The first guard chuckled, "Soon we will have a dead monster on our hands", and the other chortled back, "Bloody Stark's. Kill them all, I say. Her father was a traitor, her mother a whore and they have a clan on pompous brats; a bastard, Outsider and cripple among them.

"Aye, send them to their graves", the first nodded in agreement.

They were nearly out of the dungeons, and were a floor or two above the vilest of criminals. They felt safe. Yet that safety was all but fleeting, as soon after, a low growl sliced through the air. Instantaneously, they turned their heads to face a dog behind a cage. No, it wasn't a dog – it was a Direwolf. Though its large form was caged and its mouth muzzled, its fiery red coat billowed like fire in the cell.

The Direwolf sniffed at the body, and resumed growling shortly after. The guards were keen to hurry passed, however, a lump of flesh and blood obscured the barren corridor just a few steps before them. They placed the body on the ground by the cell of the wolf, and hesitantly leaned toward it. Both were so frightened they jumped back in fright before they got a chance to see the fat lump on the floor.

Finally, one guard asked the question Lyra had been waiting for: "Why did she keep the boy alive?"
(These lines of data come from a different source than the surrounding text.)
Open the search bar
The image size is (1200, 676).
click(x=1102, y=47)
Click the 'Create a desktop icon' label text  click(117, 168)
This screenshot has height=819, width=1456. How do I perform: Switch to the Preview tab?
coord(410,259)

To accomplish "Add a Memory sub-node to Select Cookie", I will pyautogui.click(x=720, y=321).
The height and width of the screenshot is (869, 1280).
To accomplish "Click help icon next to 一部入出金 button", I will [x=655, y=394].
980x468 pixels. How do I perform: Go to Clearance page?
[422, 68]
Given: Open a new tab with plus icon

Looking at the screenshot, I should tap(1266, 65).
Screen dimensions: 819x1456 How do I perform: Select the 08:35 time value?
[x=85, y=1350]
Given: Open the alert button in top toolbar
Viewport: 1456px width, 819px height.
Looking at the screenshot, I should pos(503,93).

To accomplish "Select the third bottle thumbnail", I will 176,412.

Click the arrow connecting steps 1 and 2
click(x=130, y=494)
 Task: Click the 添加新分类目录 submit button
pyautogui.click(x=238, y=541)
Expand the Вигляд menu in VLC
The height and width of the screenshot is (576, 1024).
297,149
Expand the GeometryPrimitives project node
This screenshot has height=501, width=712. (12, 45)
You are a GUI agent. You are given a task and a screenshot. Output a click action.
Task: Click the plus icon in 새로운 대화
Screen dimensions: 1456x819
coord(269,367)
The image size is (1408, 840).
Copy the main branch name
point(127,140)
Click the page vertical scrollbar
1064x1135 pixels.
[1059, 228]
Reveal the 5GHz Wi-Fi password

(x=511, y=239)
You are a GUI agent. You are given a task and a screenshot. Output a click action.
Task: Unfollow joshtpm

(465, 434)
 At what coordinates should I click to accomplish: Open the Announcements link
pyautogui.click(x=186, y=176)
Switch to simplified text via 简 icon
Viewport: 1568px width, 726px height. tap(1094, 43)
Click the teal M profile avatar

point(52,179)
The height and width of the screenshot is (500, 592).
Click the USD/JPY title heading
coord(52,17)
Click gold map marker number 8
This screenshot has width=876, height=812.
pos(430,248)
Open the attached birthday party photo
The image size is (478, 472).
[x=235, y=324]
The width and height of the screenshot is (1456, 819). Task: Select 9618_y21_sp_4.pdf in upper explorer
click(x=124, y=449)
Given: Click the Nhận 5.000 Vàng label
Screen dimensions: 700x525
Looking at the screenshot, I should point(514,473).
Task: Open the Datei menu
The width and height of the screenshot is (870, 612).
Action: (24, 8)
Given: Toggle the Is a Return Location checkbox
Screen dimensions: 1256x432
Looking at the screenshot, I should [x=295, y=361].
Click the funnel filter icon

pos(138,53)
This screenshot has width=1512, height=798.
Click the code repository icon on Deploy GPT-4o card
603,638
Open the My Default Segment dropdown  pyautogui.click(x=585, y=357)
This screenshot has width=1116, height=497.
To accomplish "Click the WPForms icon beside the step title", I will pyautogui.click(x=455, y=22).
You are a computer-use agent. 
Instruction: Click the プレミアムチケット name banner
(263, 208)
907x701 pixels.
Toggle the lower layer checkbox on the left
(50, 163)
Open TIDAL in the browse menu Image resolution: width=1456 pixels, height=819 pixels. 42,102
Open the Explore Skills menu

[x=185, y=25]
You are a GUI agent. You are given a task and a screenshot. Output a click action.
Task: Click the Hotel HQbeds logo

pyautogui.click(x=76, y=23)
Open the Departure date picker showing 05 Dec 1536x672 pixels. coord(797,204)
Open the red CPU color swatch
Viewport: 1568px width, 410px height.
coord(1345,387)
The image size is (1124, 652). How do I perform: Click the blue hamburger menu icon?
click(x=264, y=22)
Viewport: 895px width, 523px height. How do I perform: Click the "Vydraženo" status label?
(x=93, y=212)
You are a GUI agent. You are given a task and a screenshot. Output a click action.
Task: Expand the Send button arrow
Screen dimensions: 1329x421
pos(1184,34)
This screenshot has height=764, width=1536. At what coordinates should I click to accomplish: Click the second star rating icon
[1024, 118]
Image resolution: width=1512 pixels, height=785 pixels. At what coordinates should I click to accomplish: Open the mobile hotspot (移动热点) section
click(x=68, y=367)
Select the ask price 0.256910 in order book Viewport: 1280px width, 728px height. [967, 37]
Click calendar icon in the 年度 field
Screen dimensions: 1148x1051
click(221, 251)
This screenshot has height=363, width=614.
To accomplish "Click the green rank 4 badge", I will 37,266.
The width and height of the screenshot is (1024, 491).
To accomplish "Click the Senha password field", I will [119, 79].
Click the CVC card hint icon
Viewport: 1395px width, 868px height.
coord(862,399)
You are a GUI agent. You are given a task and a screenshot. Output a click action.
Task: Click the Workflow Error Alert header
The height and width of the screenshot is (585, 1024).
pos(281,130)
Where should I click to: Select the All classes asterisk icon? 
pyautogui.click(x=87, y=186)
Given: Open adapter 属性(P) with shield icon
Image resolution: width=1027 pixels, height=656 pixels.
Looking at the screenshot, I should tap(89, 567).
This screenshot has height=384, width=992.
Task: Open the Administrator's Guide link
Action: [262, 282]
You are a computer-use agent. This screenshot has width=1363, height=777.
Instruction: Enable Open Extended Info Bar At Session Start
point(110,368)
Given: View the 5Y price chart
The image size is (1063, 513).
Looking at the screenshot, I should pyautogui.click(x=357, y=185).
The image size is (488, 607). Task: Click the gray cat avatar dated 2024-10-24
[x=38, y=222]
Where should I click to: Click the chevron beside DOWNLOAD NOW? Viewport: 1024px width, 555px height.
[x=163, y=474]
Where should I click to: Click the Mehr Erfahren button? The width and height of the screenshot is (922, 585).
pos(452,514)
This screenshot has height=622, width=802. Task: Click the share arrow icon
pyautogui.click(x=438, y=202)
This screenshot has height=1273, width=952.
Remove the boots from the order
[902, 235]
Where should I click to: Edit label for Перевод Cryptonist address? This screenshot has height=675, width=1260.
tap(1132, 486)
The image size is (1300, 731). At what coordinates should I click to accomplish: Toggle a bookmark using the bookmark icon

They looked at the body and at the lump before them. They drew their swords, and readied themselves to attack the fat lump should it attack, should it end up being the Monster.

They took a step closer and gasped in shock. The lump was merely an overweight boy, hacked to death by a knife and what looked to be a thin object. The boy had a head, but no face – the face had been cut off and the remnant was bloodied and bony, veins and tendons shooting out in each and every direction.

Suddenly it clicked for the smaller man; it was the nail, left in a pool of blood, in the dungeon that held the Monster. Then the reality swam up to meet him – the corpse was the boy.

Who then was the body they had been carrying out of the dungeons?

As the guards looked in shock at the corpse, the body began to rise behind them. Pulling off the bloodied mess of a face, the Monster made herself known.

"There is no such thing as mercy!" she whispered, and before they got the chance to turn to see their undoing, she had knifed them both in the back.